Income levels of standard annuities have collapsed to all-time low, a study has found.
Financial data provider Moneyfacts explained this was driven by a "sharp fall in gilt yields" and lower demand for annuities as a result of new pension freedoms reform, which came into force this month.
Its survey found since the beginning of the year, the average annual income payable on a single life annuity for a 65-year-old fell by 5.9%, down to £476 from £506, for a £10,000 pension pot. For a £50,000 pension pot, the firm noticed a sharper decline of 6.4%, from £2,727 to £2,550.
Richard Eagling, head of pensions at Moneyfacts, said: "This is particularly unfortunate for those individuals who may have deferred making a choice until the introduction of the pension freedoms but have since decided that an annuity is still the most suitable product for them."
Moneyfacts said annuity rates were at their "lowest ever level" in the product's 30-year history, surpassing previous low rates recorded in November 2012, when people opted for annuities just before gender neutral pricing was introduced in December 2012.
Eagling said: "Could we be about to see a wave of new annuity business hitting the market at a time of record low rates, in the same way that many individuals rushed to annuities before the introduction of gender neutral pricing, only to unwittingly fix their incomes in at the previous all-time lows?"
Gender neutral pricing was implemented so insurers across the European Union had to charge the same price to men and women for the same insurance products.

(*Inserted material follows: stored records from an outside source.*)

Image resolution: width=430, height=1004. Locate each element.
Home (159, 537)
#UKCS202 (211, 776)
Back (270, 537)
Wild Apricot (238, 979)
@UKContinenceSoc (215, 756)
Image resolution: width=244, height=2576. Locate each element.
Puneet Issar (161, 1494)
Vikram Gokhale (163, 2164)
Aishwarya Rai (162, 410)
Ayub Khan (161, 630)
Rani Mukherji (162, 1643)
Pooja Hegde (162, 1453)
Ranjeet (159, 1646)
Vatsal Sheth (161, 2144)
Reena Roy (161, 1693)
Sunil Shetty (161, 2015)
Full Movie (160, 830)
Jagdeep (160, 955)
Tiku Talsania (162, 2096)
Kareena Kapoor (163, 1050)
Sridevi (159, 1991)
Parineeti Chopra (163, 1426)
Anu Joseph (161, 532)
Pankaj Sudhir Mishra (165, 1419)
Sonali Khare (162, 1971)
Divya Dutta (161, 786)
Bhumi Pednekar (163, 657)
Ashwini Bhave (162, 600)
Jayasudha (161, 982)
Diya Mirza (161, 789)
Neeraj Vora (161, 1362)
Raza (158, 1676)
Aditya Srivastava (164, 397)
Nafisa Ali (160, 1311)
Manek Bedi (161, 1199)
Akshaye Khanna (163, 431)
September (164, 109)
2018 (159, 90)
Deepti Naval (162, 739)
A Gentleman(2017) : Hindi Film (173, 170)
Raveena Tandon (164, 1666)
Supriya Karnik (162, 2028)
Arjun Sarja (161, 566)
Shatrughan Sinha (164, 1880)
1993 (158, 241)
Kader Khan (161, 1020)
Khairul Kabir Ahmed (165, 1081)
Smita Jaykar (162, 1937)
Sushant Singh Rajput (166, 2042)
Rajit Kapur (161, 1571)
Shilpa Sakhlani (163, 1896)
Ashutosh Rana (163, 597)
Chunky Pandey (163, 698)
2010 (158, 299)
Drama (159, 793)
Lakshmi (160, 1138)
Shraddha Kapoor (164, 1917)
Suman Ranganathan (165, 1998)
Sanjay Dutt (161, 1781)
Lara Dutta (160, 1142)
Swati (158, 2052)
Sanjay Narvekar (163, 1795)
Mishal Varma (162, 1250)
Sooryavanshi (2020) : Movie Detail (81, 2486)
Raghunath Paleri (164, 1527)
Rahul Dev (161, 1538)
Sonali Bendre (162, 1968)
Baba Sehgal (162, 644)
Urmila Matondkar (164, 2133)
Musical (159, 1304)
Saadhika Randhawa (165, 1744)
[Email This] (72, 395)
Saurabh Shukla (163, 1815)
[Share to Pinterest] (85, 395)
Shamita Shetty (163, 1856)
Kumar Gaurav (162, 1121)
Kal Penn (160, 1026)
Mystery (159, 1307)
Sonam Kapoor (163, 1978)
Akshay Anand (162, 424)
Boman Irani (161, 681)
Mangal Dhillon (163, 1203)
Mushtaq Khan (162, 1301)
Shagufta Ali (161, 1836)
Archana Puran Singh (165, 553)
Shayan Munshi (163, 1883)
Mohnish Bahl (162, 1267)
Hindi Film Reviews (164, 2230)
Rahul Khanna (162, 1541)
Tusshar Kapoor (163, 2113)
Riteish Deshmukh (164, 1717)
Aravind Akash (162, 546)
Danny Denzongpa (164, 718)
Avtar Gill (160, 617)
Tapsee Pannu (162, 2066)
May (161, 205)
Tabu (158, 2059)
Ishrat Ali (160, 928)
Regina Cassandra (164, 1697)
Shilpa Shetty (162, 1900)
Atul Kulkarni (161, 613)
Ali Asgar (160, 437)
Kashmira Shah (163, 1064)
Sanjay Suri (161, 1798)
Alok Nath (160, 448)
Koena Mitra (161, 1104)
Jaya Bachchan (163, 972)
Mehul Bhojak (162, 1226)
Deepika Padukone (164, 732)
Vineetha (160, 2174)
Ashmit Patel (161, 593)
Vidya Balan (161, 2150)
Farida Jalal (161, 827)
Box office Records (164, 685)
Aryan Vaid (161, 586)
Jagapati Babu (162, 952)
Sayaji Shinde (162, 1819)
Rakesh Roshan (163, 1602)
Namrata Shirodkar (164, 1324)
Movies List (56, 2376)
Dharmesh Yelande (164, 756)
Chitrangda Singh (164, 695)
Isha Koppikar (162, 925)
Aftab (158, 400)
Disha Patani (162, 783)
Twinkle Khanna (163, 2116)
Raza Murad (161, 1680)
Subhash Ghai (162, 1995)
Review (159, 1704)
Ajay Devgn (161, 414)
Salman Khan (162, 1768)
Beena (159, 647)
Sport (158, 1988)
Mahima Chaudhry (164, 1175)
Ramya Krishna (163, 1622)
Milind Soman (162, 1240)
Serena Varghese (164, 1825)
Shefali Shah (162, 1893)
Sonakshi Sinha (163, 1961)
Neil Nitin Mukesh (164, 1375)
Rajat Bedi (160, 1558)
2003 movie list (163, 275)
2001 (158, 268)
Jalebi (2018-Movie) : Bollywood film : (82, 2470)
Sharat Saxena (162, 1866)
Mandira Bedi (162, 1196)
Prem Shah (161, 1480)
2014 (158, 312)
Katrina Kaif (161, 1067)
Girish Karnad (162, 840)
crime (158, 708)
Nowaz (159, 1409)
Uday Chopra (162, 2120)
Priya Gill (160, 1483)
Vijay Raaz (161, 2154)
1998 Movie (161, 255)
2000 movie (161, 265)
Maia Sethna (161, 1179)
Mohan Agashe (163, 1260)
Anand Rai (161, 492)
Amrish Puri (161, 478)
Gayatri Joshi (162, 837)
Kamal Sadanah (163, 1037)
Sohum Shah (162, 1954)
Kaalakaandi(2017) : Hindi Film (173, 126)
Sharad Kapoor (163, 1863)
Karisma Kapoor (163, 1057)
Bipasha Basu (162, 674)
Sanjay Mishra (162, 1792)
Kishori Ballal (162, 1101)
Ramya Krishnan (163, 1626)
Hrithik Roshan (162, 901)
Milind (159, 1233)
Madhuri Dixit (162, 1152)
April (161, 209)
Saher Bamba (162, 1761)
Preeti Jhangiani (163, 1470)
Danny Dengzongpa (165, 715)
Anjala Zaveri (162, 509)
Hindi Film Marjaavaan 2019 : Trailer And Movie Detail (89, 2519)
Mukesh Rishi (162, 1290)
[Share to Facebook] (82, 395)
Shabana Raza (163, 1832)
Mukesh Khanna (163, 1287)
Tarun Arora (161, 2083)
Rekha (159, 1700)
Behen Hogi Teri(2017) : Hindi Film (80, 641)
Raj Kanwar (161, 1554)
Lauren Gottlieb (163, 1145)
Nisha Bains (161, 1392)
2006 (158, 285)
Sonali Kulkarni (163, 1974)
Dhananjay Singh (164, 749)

For joint life annuities, the firm said rates had been "cut even more severely" than their single life counterparts. The average income fell by 6.7% for a £10,000 pot and by 6.8% for a £50,000 pension pot.
The survey reported enhanced annuity rates "proved to be slightly more resilient" than standard annuities, but there were also "sizeable reductions". The average enhanced pension annuity rate for a £10,000 pension pot fell by 5.3% and by 6% for a £50,000 pot.
Eagling said: "The average potential uplift available through an enhanced annuity compared with a standard annuity is currently around 22% - an extra level of income that could make a big difference in the current low annuity rate environment."